▸ Assigned task: All lines from the one with "Select the 肩幅" through the final line below are to be reproduced exactly; omit the others.

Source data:
··········

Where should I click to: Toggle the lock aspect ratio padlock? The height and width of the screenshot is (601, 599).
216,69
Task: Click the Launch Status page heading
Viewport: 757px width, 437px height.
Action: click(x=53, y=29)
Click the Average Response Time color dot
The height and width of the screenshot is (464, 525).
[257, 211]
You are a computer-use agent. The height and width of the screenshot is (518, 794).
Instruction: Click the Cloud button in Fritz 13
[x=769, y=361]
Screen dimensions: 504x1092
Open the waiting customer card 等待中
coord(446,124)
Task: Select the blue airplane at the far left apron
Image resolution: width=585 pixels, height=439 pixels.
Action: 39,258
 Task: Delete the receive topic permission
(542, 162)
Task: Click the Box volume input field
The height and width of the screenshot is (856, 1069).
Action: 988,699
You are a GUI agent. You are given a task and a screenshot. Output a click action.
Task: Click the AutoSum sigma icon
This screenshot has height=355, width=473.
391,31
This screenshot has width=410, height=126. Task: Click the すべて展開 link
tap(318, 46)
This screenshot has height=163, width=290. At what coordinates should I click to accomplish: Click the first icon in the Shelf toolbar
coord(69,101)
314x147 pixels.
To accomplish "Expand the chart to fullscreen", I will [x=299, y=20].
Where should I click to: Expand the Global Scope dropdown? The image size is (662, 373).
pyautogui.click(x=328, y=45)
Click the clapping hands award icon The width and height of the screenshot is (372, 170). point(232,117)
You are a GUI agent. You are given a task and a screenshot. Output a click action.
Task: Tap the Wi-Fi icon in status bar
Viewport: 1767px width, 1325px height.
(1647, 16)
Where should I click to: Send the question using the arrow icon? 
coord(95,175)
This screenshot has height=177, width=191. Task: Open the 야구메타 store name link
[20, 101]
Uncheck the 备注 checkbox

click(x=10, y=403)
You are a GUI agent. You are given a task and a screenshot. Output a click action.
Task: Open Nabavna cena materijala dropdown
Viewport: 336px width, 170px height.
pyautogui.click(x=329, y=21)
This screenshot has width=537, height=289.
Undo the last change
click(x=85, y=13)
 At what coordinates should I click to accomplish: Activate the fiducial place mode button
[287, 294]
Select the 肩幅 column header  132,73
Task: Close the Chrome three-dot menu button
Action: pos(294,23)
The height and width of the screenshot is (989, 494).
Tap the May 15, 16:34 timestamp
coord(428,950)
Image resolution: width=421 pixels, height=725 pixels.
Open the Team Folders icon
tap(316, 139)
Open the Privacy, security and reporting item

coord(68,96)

··········

▸ Task output:
Select the 肩幅 column header  132,73
Task: Close the Chrome three-dot menu button
Action: pos(294,23)
The height and width of the screenshot is (989, 494).
Tap the May 15, 16:34 timestamp
coord(428,950)
Image resolution: width=421 pixels, height=725 pixels.
Open the Team Folders icon
tap(316, 139)
Open the Privacy, security and reporting item

coord(68,96)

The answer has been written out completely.